April 3, 2018  Source: MedCityNews 560

Investment in digital health rose to its highest level for the first quarter of the year at $1.6 billion compared with $909 million for the same time last year, according to a new report by Rock Health. That figure reflected investment across 77 digital health deals, dominated by the category of disease diagnosis in terms of total investment and monitoring of disease category in terms of deal volume.

Consistent with previous reports on digital health — the average investment size per deal continued to climb. In the first quarter, average deal size rose to $21 million compared with $16.4 million last year. The 10 largest deals accounted for more than half of the funding (55 percent) but only 13 percent of the deals and many were at the mid to later stages. Another trend that has only continued to grow in digital health is the string crossover with medtech.

“If we project the Q1 2018 deals, we are on track to surpass 2017’s annual funding total, but not on-track to surpass the number of deals, signaling that so far in 2018, investors are making fewer, larger investments,” noted Rock Health Director of Research Megan Zweig in an emailed comment.

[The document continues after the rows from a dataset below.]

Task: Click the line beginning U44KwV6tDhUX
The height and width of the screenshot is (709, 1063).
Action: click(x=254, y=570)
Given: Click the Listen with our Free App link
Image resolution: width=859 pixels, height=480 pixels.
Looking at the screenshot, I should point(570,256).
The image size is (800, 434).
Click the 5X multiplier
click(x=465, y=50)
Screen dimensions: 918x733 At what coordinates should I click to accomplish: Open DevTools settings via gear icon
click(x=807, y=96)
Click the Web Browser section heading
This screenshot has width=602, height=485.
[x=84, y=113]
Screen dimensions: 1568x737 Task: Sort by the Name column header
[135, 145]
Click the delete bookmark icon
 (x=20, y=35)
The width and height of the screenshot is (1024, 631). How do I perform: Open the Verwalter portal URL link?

Disease diagnosis accounted for five deals that generated $279 million between them. The largest was HeartFlow, which raised a $240 million Series E round. The company produces clinical decision support software that creates 3D digital models of coronary arteries to help providers detect coronary artery disease in a non-invasive way. Through the HeartFlow Connect program, hospitals transmit CT scans to Heart Flow via the cloud. The company then runs analysis on the images and sends the hospital back a 3D model. Helix, a consumer genetics marketplace spun out from Illumina, raised $200 million.

Diabetes management made up the largest portion of monitoring of disease, a category that was also the source of the greatest deal volume. Although Bigfoot Biomedical stood out for its size, other deals included Sano, Intuity Medical, Siren, and Common Sensing.

A new wrinkle in Rock Health’s report was its analysis of corporate venture investors. Although these investors account for a mere 17 percent of publicly disclosed investor transactions compared with the dominance of traditional VCs, which make up 64 percent of the investors in these deals, it will be interesting to see how the corporate VC landscape shifts. Although providers currently dominate the corporate VCs, followed by payers

Providers (hospitals, health systems, and physician practices) make up the largest group of corporate VCs with 24 percent of corporate investor transactions, followed by biopharma companies with 13 percent and payers at 12 percent. Companies such as Amazon, GE, and Apple span a mishmash of categories but although they account for varying amounts of activity and chatter in the healthcare space, they collectively make up the smallest portion of investments in digital health companies.